Oct 24 00:28:30 (UTC) Mediawiki update, which includes https://gerrit.wikimedia.org/r/c/mediawiki/extensions/EventBus/+/468482
Oct 24 00:28:37 (UTC) First error in Kafka poller for WDQS Updater, after change from mediawiki.org using new date format
Oct 24 1:11 (UTC) Icinga reported the first set of errors:
- PROBLEM - SSH on wdqs1010 is CRITICAL: CRITICAL - Socket timeout after 10 seconds 2:11 AM PROBLEM - SSH on wdqs1008 is CRITICAL: CRITICAL - Socket timeout after 10 seconds 2:11 AM PROBLEM - SSH on wdqs2001 is CRITICAL: CRITICAL - Socket timeout after 10 seconds 2:11 AM PROBLEM - SSH on wdqs2006 is CRITICAL: CRITICAL - Socket timeout after 10 seconds
Oct 24 1:15 (UTC): More of these errors touching other servers were reported by icinga
Oct 24 1:17 (UTC): It was confirmed that these errors are related to: java.time.format.DateTimeParseException as wdqs-updater threw this errors continuously on all servers.
Oct 24 1:24 (UTC): wdqs2005 was powercycled to solve the SSH problem which worked (we could login to the server but wdqs-updater issues persisted.
Oct 24 1:30 (UTC): We discovered new update touching the updater was made earlier and we started making attempt to revert update back on one of the server(wdqs1003)
Oct 24 2:11 (UTC): Attempts to revert updates back on wdqs1003 failed due to `git rebase` issues
Oct 24 2:15 (UTC): Attempt were made to login into wdqs1009 (autodeploy/test server). This failed and needed to be powercycled.
Oct 24 2:34 (UTC): wdqs1009 was powercycled.
Oct 24 2:43 (UTC): Revert of Updater was done successfully on wdqs1009 but wdqs-updater issues persisted.
Oct 24 2:46 (UTC): It was concluded that since the servers were still serving queries during this period, we could wait till some more people are awake.
Oct 24 5:59 (UTC): patch to switch Updater to recentchanges API
Oct 24 6:33 (UTC): SSH issues persists and wdqs1004 was power cycled.
Oct 24 6:35 (UTC): WDQS servers at codfw were powercycled one after another.
Oct 24 6:38 (UTC): powerclycing and the patch to fix wdqs-updater worked and this was propagated on other servers.
Oct 24 7:11 (UTC): It was confirmed that mediawiki update train impacted wdqs-updater
Oct 24 08:52 (UTC): https://gerrit.wikimedia.org/r/c/mediawiki/extensions/EventBus/+/468482 is reverted from 1.33.0-wmf.1 branch

Further Investigation is ongoing as to why SSH failed totally.

Conclusions

What weakness did we learn about and how can we address them?

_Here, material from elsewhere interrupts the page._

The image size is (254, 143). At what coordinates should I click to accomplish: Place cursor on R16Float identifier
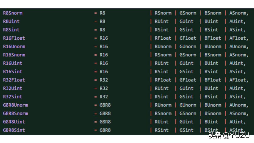(x=14, y=38)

Communication of changes that are likely to impact other platforms depending on mediawiki should be sent out before deployment.
Our setup (at least on WDQS servers) is way too fragile - Updater problem should not cause log congestion, and log congestion should not bring down a system to the point where reboot is required to even log in
We need better monitoring for Updater failures - 45 minutes between Updater failing completely and us starting to research is too long.
We need graceful failure setup - if one component fails, it should not bring down the whole system in futile attempts to restart, but rather alert somebody ASAP.
It took us > 5h to address the problem. SSH failure to all 14 wdqs nodes should have been handled with higher priority.
We may also have coverage gap in evening PDT/night CET - 01:00 UTC to 07:00 UTC may be late enough in PDT so Stas can be offline, and early enough in CET so Gehel is not online yet. We should figure out who could help if something happens in that time window.

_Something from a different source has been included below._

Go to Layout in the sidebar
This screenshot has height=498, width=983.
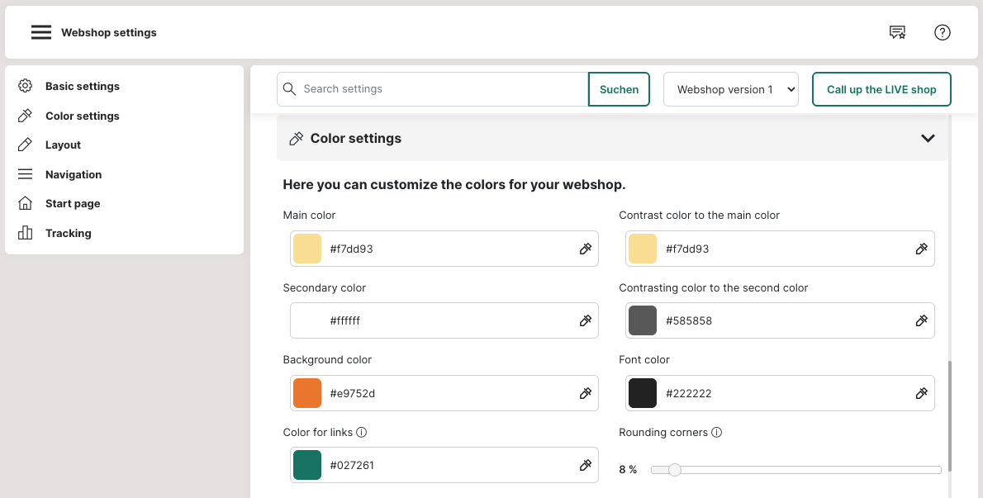click(x=63, y=145)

Links to relevant documentation

Wikidata query service/Runbook

Actionables

Explicit next steps to prevent this from happening again as much as possible, with Phabricator tasks linked for every step.

NOTE: Please add the #wikimedia-incident Phabricator project to these follow-up tasks and move them to the "follow-up/actionable" column.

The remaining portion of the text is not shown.